Aim of the exercise >> Only the lines from the one containing "Viewport: 663px width, 435px height." to the end of the records belong in the output; print them exactly.

Segment Open

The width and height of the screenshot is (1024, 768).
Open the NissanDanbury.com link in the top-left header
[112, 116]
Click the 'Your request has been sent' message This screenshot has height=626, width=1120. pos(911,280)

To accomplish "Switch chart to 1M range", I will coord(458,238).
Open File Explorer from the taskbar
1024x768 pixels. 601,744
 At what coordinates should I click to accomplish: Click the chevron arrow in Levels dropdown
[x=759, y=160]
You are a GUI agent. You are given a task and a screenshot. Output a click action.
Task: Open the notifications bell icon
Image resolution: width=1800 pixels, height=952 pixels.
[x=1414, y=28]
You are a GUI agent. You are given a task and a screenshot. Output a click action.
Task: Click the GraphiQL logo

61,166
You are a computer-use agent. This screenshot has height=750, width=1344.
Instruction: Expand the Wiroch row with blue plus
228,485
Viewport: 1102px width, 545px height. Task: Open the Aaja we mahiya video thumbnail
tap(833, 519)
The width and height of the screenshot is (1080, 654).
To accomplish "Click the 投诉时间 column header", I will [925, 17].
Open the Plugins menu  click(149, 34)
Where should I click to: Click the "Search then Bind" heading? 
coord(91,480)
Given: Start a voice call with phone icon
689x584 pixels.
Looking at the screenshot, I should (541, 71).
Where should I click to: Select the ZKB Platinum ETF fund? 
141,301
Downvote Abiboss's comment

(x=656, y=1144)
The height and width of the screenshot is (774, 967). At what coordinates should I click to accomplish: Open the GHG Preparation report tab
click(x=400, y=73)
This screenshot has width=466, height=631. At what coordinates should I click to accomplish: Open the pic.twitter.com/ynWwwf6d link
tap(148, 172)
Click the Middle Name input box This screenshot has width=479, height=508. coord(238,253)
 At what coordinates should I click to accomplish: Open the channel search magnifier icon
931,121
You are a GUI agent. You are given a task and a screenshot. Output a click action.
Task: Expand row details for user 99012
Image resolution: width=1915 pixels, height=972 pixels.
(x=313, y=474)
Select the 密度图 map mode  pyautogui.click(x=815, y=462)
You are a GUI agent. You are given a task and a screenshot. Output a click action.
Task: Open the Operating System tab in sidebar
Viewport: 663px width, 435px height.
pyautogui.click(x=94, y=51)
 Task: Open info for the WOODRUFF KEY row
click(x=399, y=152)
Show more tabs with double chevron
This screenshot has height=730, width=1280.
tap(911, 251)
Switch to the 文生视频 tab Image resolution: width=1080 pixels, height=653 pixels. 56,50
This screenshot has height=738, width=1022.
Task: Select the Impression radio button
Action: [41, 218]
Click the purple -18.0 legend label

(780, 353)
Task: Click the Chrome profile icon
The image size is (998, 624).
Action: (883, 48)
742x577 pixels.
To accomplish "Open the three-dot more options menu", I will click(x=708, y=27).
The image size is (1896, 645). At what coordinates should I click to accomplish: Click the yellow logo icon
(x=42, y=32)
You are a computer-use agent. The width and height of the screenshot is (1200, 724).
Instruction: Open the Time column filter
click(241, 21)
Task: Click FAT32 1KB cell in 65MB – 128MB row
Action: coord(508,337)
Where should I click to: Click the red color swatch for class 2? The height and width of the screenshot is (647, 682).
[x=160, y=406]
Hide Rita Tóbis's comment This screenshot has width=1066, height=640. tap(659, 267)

Segment Closed

Answer to this task >>
Viewport: 663px width, 435px height.
pyautogui.click(x=94, y=51)
 Task: Open info for the WOODRUFF KEY row
click(x=399, y=152)
Show more tabs with double chevron
This screenshot has height=730, width=1280.
tap(911, 251)
Switch to the 文生视频 tab Image resolution: width=1080 pixels, height=653 pixels. 56,50
This screenshot has height=738, width=1022.
Task: Select the Impression radio button
Action: [41, 218]
Click the purple -18.0 legend label

(780, 353)
Task: Click the Chrome profile icon
The image size is (998, 624).
Action: (883, 48)
742x577 pixels.
To accomplish "Open the three-dot more options menu", I will click(x=708, y=27).
The image size is (1896, 645). At what coordinates should I click to accomplish: Click the yellow logo icon
(x=42, y=32)
You are a computer-use agent. The width and height of the screenshot is (1200, 724).
Instruction: Open the Time column filter
click(241, 21)
Task: Click FAT32 1KB cell in 65MB – 128MB row
Action: coord(508,337)
Where should I click to: Click the red color swatch for class 2? The height and width of the screenshot is (647, 682).
[x=160, y=406]
Hide Rita Tóbis's comment This screenshot has width=1066, height=640. tap(659, 267)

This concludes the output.